2. Cloud-based tools make working from home easier
Mastering working from home is about finding the right tools to stay productive and connected to customers and other employees. Employees need tools for HR and recruitment and collaboration tools like GSuite and DropBox. DocuSign eSignature and DocuSign CLM have helped many businesses to manage and sign contracts remotely. Many businesses have ramped up their use of cloud-based tools in response to the pandemic. The right cloud-based tools that work on mobile devices and can provide seamless, secure access really make it easier for employees to do their work from anywhere.
3.You can build trust with the right communication
When everyone is working at home, a little more effort needs to go into managing communication. Not only is it best to provide tools to make communication more manageable, but it’s essential to carve out time for communicating with each other - whether that’s a daily morning catch up or a weekly team meeting, slack channels, something else or all of those things. Ensuring everyone still feels connected is crucial to ensuring a remote culture that works. Employers and managers need to set clear goals. For employees, it’s a good idea to provide regular updates on your goals, achievements and accomplishments so your team members and managers are aware. Schedule regular catch-ups for work, and allow the first few minutes at the beginning of a meeting for socially catching up as you might when you are in an office together to build relationships and trust. Transparent and consistent catch-ups can help to ensure everyone knows what the goals are and what’s expected of them. Regular communication helps to build relationships and build trust.

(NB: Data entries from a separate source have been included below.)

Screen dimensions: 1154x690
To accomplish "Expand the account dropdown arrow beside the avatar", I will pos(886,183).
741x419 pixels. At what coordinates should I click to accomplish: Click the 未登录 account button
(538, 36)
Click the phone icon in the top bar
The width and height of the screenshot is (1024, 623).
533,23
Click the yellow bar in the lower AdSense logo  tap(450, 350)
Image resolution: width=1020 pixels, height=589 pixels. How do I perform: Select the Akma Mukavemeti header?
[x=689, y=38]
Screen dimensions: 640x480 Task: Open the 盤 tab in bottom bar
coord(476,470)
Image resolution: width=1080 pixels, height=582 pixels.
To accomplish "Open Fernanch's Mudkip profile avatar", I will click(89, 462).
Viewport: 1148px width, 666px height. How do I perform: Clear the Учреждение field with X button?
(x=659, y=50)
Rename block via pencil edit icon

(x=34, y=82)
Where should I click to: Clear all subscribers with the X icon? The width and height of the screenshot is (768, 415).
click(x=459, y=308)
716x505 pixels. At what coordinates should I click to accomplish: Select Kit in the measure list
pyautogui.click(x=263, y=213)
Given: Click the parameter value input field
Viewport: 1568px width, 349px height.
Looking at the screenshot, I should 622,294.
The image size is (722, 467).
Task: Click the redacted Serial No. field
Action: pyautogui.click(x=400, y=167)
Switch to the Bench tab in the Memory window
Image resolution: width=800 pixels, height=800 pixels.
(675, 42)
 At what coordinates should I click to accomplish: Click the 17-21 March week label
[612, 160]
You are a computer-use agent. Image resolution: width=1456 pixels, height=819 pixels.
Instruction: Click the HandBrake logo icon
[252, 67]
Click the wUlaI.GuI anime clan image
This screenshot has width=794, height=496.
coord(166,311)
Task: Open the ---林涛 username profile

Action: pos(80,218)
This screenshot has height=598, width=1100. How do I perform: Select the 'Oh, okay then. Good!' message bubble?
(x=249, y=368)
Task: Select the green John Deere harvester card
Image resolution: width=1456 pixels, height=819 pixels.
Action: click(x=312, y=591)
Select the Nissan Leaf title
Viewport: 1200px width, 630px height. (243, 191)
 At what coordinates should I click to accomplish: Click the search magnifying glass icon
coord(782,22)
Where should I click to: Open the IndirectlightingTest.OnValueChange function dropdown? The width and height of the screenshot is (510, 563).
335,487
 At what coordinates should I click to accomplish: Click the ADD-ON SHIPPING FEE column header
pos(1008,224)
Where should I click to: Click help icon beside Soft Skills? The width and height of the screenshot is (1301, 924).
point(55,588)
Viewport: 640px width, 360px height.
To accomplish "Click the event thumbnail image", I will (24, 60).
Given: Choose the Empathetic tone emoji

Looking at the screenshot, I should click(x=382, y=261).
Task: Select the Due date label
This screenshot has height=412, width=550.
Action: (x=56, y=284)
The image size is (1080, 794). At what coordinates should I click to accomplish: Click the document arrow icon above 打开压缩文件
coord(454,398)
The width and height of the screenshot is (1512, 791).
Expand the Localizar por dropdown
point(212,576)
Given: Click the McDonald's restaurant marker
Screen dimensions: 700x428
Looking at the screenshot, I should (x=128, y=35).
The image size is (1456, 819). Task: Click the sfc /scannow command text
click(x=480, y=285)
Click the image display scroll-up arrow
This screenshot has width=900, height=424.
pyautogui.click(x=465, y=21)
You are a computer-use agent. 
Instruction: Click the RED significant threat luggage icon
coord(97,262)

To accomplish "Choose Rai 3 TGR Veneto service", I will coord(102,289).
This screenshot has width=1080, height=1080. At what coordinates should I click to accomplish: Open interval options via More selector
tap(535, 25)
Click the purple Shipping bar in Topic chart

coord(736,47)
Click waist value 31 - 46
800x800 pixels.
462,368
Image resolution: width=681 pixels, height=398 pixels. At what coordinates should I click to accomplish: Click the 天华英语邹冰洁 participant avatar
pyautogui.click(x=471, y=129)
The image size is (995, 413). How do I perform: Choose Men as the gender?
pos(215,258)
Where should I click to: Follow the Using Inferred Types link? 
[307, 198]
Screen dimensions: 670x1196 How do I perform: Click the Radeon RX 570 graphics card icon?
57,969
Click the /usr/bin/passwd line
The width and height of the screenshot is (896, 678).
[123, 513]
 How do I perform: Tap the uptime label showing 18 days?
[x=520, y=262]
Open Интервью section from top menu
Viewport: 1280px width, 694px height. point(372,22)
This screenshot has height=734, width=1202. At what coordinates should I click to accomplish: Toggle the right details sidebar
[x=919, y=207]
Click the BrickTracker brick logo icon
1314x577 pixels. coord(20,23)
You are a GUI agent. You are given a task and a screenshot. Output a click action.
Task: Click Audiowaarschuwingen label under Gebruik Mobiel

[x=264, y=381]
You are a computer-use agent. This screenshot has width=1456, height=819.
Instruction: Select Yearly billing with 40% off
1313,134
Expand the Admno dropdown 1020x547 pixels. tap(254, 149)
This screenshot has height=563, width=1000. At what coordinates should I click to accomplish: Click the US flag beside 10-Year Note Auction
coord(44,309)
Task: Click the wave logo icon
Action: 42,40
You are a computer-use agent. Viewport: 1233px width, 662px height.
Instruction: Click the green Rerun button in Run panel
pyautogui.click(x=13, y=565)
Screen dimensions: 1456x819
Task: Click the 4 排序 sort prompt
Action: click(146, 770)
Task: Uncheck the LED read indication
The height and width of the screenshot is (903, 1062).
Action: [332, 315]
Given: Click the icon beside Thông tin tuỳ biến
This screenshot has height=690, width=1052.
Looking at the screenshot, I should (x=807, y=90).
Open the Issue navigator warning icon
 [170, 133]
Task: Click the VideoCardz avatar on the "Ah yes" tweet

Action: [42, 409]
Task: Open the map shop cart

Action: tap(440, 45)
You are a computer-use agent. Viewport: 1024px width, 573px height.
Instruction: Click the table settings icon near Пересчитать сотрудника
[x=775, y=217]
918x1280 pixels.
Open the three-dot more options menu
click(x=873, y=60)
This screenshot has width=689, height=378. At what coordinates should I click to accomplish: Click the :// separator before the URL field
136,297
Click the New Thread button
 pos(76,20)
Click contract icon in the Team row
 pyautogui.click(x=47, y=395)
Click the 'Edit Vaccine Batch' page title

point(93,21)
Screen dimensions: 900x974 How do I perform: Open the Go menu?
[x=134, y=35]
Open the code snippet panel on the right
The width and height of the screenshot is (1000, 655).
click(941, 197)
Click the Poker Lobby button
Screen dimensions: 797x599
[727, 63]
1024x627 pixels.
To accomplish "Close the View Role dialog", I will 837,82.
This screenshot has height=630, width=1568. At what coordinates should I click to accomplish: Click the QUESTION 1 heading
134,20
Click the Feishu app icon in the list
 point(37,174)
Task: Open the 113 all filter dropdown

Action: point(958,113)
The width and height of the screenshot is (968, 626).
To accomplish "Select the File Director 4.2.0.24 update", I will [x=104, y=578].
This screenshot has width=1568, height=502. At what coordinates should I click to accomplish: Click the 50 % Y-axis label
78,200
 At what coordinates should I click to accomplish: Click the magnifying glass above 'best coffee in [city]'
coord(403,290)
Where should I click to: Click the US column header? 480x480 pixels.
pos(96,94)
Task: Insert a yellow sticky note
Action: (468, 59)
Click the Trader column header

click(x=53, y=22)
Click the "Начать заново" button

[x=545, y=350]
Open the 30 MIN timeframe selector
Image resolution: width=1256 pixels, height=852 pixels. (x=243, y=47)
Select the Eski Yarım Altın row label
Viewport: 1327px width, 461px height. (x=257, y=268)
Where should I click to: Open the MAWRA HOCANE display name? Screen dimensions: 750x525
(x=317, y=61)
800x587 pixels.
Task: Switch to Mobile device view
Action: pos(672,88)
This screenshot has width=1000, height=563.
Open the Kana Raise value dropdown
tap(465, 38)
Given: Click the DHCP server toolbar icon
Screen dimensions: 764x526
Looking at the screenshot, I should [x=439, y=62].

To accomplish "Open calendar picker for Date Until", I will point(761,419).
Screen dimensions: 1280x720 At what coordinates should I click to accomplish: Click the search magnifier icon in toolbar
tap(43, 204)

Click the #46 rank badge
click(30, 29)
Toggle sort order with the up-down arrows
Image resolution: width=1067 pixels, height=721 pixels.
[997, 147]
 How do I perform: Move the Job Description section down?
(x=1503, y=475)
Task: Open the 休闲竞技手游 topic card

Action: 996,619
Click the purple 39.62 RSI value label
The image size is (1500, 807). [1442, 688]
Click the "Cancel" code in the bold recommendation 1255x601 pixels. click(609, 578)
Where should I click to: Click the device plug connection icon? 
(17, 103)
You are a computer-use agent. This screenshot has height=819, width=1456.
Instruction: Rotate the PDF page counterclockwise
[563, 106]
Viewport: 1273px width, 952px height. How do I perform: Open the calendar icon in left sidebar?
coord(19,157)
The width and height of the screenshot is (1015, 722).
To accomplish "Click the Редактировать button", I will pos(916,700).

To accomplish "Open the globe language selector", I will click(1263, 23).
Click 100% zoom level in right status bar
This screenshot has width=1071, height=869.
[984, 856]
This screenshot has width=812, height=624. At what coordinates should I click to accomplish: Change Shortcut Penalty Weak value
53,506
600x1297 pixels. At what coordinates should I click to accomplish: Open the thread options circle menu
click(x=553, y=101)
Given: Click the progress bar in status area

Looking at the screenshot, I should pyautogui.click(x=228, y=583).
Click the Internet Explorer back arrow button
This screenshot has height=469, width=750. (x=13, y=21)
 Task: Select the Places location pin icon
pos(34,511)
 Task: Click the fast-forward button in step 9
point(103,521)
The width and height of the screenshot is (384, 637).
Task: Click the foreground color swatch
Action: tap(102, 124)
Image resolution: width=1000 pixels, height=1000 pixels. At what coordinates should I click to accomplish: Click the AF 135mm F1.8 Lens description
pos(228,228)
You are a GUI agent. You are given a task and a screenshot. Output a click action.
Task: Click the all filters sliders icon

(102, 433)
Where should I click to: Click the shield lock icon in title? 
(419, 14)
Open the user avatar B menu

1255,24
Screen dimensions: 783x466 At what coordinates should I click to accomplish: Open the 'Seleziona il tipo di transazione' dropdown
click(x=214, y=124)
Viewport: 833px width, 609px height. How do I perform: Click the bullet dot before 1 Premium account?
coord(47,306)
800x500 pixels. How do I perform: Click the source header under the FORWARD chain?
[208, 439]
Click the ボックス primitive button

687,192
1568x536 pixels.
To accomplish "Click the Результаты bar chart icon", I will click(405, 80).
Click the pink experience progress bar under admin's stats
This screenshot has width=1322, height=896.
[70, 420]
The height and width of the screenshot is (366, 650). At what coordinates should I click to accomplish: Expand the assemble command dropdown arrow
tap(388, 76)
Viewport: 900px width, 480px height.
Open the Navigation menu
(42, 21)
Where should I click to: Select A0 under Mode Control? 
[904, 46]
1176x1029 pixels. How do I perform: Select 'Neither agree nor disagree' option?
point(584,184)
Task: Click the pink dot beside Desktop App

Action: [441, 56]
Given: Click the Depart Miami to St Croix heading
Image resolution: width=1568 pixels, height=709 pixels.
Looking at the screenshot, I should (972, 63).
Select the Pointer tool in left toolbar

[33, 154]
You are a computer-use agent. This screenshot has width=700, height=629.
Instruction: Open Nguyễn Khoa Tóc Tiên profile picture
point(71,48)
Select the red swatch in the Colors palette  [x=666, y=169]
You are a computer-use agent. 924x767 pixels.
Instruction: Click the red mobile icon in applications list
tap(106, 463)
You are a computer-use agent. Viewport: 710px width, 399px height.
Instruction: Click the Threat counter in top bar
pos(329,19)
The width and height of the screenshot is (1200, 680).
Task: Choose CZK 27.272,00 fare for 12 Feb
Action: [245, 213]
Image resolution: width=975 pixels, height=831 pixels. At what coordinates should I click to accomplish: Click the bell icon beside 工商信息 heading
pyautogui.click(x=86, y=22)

4. Clearly separate your home life from your work life
When working from home, do you find it easy to separate your home life from your work life? According to research from the Office of National Statistics in the UK, those working from home in a converted bedroom, a home office study, or a kitchen table did six hours of unpaid overtime on average per week in 2020, compared with 3.6 hours for those that never work from home. The September 2020 statistics show that home workers are more likely to work after 6 pm than those who work away from home. The statistics suggest that remote workers are allowing their working life to blur into their home life. It’s important to try and achieve a work-life balance, and here are some ways of doing that we’ve learned along the way.
- Don’t forget to schedule time for a break - go for a walk or have a coffee. In the office, you would usually have a break in the day, chat with co-workers or go for a coffee. It’s essential to keep finding time to have regular breaks at home and not sit in your home office chair for 10 hours straight.
- If possible, designate an area from home which is just for your work.
- Leave your workspace when you would typically leave the office. It’s even better if you can separate your working day from your personal time by going out for some exercise, walking or meeting a friend. That sets a boundary marking the end of the workday for you to begin your evening.
- If possible, turn off work notifications on your mobile in the evening so you aren’t distracted by work.
5. Working from home has benefits for the environment
Remote working does have environmental benefits. Aside from a reduction in commuting, it also encourages organisations to go paperless. Going paperless has many benefits for the environment, and it helps to deliver better customer experiences.